### Work task
Condense the paragraph in the passage below that begins "You talk about debt" into a short bulleted list that keeps its main points.

### Passage for review
The stock was over-valued in 2007 on the back of having risen unrealistically in the credit fuelled boom. That made it very difficult for them to operate as a company. Going private was surely the best thing. Many other companies were going private or buying back shares at the same time. And look how much money it has made for people since.

You talk about debt as if that were always a pejorative thing. It's no different from a mortgage. Others would simply call that corporate finance. Certainly I think there is a danger of over-exaggerating its importance - and ultimately the debt exists because the lenders believe in the company. And because Getty continues to do what it has always done - which is to make money. You always talk Getty down - but it's a valuable company run by bright people who obviously have a clear sense of their vision of image as commodity. Yes we might not love it in the same way as we could love some other stock agency. Though I love much of the very intelligent and creative work which people have been able to produce because Getty exists.

SS is a great company. But you definitely couldn't love that either. And TBH I believe that they were extremely lucky with their IPO. Perhaps there would have been a point after Facebook when they worried about going ahead with it. And they have been lucky since the IPO that stocks have continued to boom. FWIW I think that they remain desperately over exposed to the microstock subscription market. That seems like having nearly all of your eggs in one basket. And, lets face it, the investors haven't got much of a clue if Seeking Alpha is anything to go by.

### Data provided
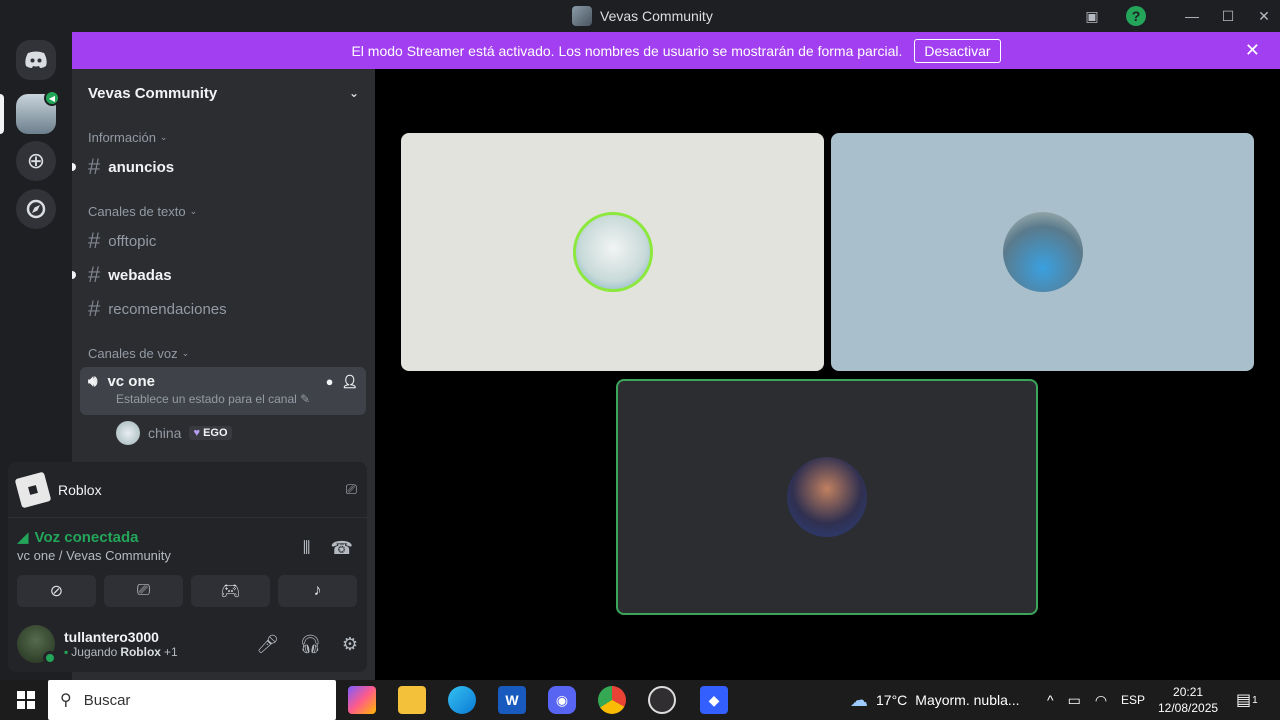 The image size is (1280, 720). Describe the element at coordinates (36, 209) in the screenshot. I see `explore-icon` at that location.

### Response area
- Debt is not always a bad thing: it is no different from a mortgage, and others would call it corporate finance.
- Its importance may be over-exaggerated. The debt exists because lenders believe in the company and because Getty keeps making money.
- Getty is often talked down, but it is a valuable company run by bright people with a clear vision of image as commodity.
- It may not be loved the way some other stock agency could be. Still, the writer loves much of the intelligent, creative work that Getty has made possible.